Ci sono in gioco legami forti. Legami familiari, d’amicizia, d’amore, legami tra cani e padron, legami che arricchiscono ma catturano l’anima in vortici difficili da recidere, legami malati che diventano lacci che possono uccidere.
Romanzo potentissimo, con una storia a più livelli che si svolge in Messico, il Messico pericoloso e sbandato non quello delle spiagge bianche.

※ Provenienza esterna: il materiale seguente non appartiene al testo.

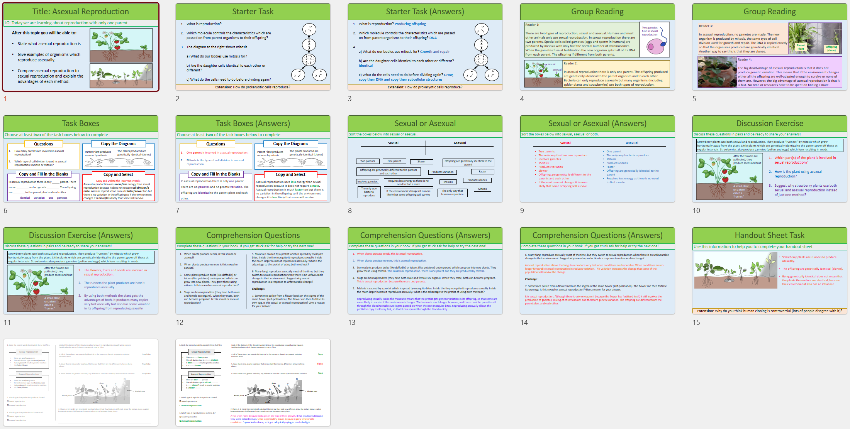Screen dimensions: 850x429
Task: Click the 'Sexual or Asexual (Answers)' slide
Action: pos(597,159)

Juan Guillermo trascorre la sua vita a Città del Messico, accolto da una famiglia che forse tutti avremmo sognato in adolescenza, amorevolmente libera, forse un po’ ingenua, famiglia di umani ed animali. Juan Guillermo è obbligato a crescere tra amici randagi e nemici veramente cattivi, in un Messico che spaventa e scoraggia dove la legge è fatta dalla prepotenza del denaro, dove però la violenza potrà essere soggiogata solo da un sentimento altrettanto potente come l’amore.
La drammaturgia della vita di Guillermo scorre su numerosi piani, contemporaneamente, corre il binario parallelo della caccia di Amaruq al grande lupo grigio Nujuuaqtutuq. L’autore, non contento, al cambio di capitolo, ci fornisce spunti di riflessione raccontandoci narrazioni che arrivano da tutto il mondo. Arriaga è un vero maestro di narrativa ed intreccio, le 750 pagine intense e potentissime fuggono sotto gli occhi e ti ritrovi a centellinare parole, per ritardare la fine del romanzo, perché sai che ti mancherà tantissimo. Entusiasta.
Le nostre grandi sconfitte e le nostre grandi vittorie sono segrete. Soltanto noi sappiamo quando davvero vinciamo o perdiamo.